====== Data shown ======
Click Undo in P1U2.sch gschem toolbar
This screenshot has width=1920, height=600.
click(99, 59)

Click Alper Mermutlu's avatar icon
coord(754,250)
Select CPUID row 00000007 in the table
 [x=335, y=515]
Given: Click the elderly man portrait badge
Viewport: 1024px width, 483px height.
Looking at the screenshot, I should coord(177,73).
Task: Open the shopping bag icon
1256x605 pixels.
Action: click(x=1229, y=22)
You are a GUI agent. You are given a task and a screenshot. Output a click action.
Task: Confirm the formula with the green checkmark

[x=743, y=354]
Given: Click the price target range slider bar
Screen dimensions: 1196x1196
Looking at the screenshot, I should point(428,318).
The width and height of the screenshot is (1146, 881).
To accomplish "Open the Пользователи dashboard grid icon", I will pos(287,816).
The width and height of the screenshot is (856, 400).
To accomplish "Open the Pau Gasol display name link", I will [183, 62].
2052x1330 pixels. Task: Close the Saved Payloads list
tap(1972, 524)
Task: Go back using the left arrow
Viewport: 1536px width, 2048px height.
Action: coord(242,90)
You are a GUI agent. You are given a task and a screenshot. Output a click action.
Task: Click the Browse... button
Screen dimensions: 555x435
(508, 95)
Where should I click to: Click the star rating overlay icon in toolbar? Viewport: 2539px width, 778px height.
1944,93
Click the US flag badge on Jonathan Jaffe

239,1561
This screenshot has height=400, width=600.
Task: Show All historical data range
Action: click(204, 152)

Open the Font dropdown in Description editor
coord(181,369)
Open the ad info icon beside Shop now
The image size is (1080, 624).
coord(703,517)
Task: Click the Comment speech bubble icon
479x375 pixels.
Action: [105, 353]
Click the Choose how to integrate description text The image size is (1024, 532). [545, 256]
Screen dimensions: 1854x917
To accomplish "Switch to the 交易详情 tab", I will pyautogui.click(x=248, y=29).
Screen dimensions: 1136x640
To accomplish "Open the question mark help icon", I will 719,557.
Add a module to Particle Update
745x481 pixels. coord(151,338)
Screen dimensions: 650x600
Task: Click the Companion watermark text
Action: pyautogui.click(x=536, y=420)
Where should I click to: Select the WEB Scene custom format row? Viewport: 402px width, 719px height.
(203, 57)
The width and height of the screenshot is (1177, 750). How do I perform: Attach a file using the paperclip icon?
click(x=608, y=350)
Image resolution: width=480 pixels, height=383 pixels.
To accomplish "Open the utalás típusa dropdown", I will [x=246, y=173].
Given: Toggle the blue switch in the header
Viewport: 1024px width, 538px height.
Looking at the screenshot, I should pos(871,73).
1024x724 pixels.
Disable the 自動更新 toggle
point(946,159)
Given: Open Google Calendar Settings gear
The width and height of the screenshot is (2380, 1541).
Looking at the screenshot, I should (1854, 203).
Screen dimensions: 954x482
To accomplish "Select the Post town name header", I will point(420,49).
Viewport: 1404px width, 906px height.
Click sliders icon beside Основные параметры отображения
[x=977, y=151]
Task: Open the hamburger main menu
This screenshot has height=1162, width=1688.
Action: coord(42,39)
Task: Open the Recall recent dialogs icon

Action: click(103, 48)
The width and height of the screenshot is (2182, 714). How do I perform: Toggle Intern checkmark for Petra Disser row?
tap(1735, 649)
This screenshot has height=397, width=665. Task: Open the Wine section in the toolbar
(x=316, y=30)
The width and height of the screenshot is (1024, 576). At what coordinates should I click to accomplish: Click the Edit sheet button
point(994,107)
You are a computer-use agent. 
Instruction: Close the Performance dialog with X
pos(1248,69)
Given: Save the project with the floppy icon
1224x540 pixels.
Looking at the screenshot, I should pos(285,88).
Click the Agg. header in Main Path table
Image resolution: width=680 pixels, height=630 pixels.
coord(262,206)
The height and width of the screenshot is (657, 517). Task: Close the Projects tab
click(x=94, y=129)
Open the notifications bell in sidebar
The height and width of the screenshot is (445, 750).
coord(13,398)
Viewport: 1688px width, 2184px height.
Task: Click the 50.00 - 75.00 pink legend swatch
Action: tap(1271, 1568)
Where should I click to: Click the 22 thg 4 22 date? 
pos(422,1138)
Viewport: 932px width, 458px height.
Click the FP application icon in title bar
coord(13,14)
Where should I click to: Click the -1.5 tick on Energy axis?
======
Exercise instructions: Among the records above, a stretch begins at the line containing "The width and height of the screenshot is (2380, 1541)." and ends at the line containing "Task: Open the hamburger main menu". Restate that stretch word for word, and nothing else.

Written solution:
The width and height of the screenshot is (2380, 1541).
Looking at the screenshot, I should (1854, 203).
Screen dimensions: 954x482
To accomplish "Select the Post town name header", I will point(420,49).
Viewport: 1404px width, 906px height.
Click sliders icon beside Основные параметры отображения
[x=977, y=151]
Task: Open the hamburger main menu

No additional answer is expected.